=== DATASET ENTRIES ===
—————
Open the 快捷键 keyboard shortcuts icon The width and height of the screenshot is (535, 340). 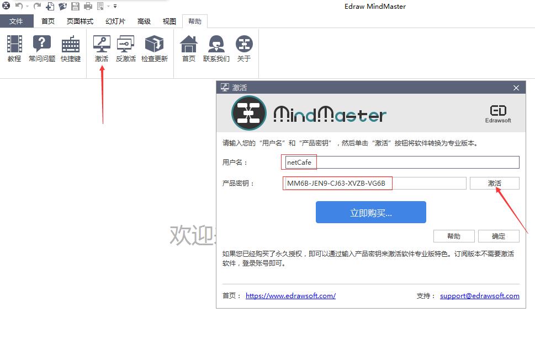71,48
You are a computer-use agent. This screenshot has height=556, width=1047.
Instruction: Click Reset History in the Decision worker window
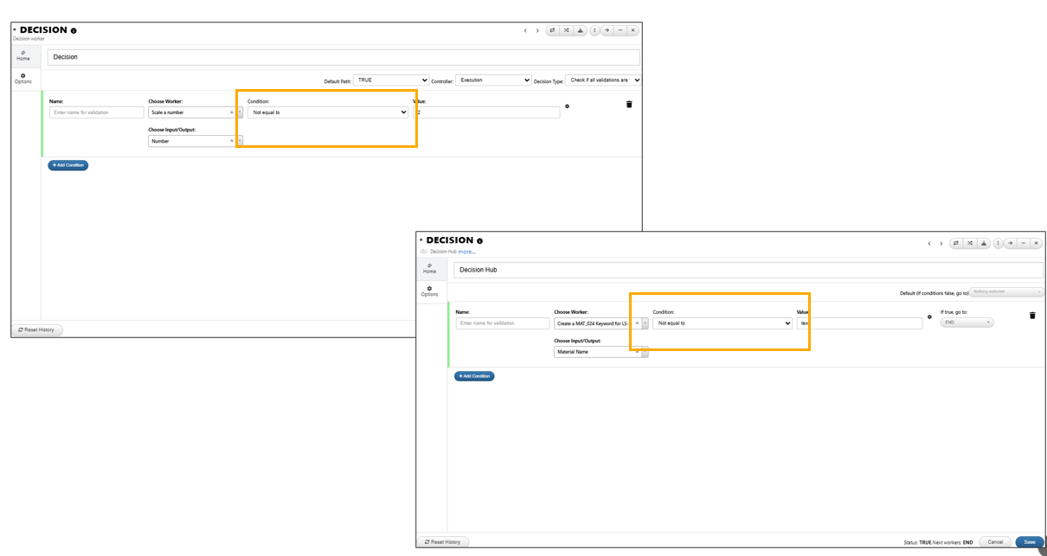click(37, 329)
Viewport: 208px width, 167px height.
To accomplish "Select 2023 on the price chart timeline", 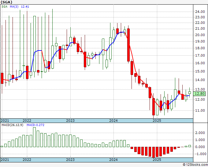I will click(70, 121).
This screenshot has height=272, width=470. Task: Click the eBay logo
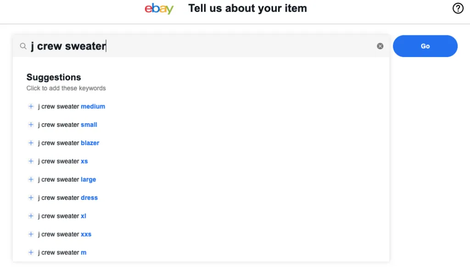[x=159, y=9]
—————
=== AIM OF THE TASK ===
Write out exactly the stretch of lines that begins with the line containing "This screenshot has height=272, width=470." and ends with the last line of the records above, leaving out the pictures.

=== EXPECTED OUTPUT ===
This screenshot has height=272, width=470. Task: Click the eBay logo
[x=159, y=9]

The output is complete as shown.